At first glance, the threshold to meet before a transfer will be a fraudulent conveyance appears to be high: the wording of the legislation indicates that there must be “collusion, guile, malice or fraud.”

Counsel for the creditors agreed that Mr. Botham was not accused of lying or deceit. Counsel for Braydon Investments argued that there was no fraudulent intent, or mala fides, as there were no outstanding creditor claims against Botham Holdings at the time of the transfer, no creditors had relied on the asset holdings of Botham Holdings and Botham Holdings received fair market value consideration for the transferred assets in the form of preferred shares in Braydon Investments.

Both the British Columbia Supreme Court and the Court of Appeal held that there need not be “collusion, guile, malice or fraud.” Rather, a transfer will be a fraudulent conveyance simply where there is the intent “put one’s assets out of the reach of one’s creditors.”

Because protecting the wealth of Mr. Botham and his family (that had accumulated in Botham Holdings) from the creditors of the new risky business venture was one of the two purposes of the transfer, this requisite intent was present and therefore the transfer was a fraudulent conveyance. Note that both Courts had no difficulty in establishing this intent as creditor protection was stated as one of the purposes of the restructuring in the letter from Mr. Botham’s advisors.
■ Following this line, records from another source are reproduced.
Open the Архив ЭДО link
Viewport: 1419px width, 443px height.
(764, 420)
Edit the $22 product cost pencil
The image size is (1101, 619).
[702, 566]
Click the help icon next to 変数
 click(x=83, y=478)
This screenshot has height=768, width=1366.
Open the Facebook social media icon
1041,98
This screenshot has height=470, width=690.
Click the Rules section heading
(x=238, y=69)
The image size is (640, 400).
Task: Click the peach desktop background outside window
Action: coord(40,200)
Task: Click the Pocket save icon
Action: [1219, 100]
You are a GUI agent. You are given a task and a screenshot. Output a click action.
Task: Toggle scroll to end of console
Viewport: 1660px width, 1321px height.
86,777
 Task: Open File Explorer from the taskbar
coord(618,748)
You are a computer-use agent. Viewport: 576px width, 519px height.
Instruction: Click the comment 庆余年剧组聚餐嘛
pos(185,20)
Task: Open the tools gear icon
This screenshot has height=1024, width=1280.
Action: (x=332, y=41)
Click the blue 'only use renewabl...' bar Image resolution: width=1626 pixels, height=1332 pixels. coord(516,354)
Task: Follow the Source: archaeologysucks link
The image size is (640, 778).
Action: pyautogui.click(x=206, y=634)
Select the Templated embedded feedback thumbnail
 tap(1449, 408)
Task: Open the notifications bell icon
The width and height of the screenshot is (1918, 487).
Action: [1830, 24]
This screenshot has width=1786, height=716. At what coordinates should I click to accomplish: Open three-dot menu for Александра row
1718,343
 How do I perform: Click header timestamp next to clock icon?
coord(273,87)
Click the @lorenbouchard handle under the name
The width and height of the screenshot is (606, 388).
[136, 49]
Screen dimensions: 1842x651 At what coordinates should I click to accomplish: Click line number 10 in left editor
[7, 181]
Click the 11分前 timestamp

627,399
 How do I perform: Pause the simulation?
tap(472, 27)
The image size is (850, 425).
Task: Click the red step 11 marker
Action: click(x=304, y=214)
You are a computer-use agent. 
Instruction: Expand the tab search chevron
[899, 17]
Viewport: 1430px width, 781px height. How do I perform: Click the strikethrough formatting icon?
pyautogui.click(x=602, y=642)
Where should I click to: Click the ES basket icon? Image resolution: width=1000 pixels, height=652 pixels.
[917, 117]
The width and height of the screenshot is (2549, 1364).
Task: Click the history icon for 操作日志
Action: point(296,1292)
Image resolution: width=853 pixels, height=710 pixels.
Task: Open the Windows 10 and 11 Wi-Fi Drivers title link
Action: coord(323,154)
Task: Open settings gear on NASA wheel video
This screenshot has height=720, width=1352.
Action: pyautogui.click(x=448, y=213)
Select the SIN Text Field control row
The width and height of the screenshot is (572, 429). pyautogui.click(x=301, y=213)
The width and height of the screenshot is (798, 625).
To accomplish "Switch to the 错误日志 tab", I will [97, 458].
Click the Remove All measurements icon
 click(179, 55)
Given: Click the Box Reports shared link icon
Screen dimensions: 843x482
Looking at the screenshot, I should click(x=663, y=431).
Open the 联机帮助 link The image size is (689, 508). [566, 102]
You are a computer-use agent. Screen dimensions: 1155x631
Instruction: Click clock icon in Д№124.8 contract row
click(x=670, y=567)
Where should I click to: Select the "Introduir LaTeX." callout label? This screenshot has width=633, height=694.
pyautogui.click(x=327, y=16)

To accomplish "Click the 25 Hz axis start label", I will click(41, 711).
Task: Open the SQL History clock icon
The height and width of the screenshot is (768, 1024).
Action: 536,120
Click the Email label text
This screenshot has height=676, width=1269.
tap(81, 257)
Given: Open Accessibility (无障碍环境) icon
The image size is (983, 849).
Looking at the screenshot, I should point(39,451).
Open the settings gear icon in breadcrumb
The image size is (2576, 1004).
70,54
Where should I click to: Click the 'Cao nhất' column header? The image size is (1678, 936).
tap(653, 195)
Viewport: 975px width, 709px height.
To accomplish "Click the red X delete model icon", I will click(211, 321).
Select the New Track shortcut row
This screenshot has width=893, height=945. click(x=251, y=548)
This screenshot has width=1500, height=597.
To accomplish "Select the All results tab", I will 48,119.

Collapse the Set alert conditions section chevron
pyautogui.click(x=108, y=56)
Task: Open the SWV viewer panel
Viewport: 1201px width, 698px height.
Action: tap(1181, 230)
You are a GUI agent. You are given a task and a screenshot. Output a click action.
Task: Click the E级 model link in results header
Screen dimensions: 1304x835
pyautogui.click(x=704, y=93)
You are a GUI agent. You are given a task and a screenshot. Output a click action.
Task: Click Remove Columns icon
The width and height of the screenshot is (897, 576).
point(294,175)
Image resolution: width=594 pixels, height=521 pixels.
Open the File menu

Also, both Courts were clear in their interpretation that there need not be any current creditors for a finding of a fraudulent conveyance. It is sufficient that there be the intent to hinder future creditors.

There is an exception to the application of the Fraudulent Conveyance Act where the transfer is made (1) for good consideration, (2) in good faith and (3) to a person who, at the time of the transfer, has no notice or knowledge of collusion or fraud. All these criteria must be present in order to avoid the application of the Act.

The British Columbia Supreme Court held, and the Court of Appeal agreed, that in this case the exception did not apply. The Courts found that, even though Botham Holdings received preferred shares equal to the value of the transferred assets, at the end of the restructuring (after the redemptions of the preferred shares and the set-off of the promissory notes), Botham Holdings was essentially left without any assets. Accordingly, the Courts held that there was no good consideration which passed from Braydon Investments to Botham Holdings. Further, the Courts held that the transaction was not made in good faith because one of its purposes was to move the assets out of reach of Botham Holdings’ creditors. Finally, the Court held that Mr. Botham was the directing mind of both companies and therefore had notice and knowledge of the fraud.

Both Courts stressed that Botham Holdings could have legitimately limited its liability had Mr. Botham incorporated a new company to be the general partner of the new venture instead of restructuring Botham Holdings. Unfortunately for Mr. Botham and his family, the use of Botham Holdings to obtain a tax advantage has cost them approximately $20 million.

To summarize, where a transfer is a fraudulent conveyance, the transfer is void as against creditors and the creditors can recover their claims against the recipient of the transferred assets. In the context of a corporate restructuring, Botham v. Braydon illustrates the following points:

  • A transfer can be a fraudulent conveyance where there is any intent to protect the assets from present or future creditors. This is the case even where there are other additional legitimate business purposes for the transfer.
  • The issuance of preferred shares with a redemption value equal to the value of the transferred assets may not constitute “valuable consideration” so as to avoid the application of the Fraudulent Conveyance Act.

Based on the above, the Fraudulent Conveyance Act can potentially catch many of the most routine corporate restructurings, with serious consequences. Any proposed restructuring should be carefully considered. It would be wise to consult with your advisors before completing any corporate restructuring and/or transfers and to obtain a legal opinion as to whether the Fraudulent Conveyance Act may apply to such restructuring or transfer.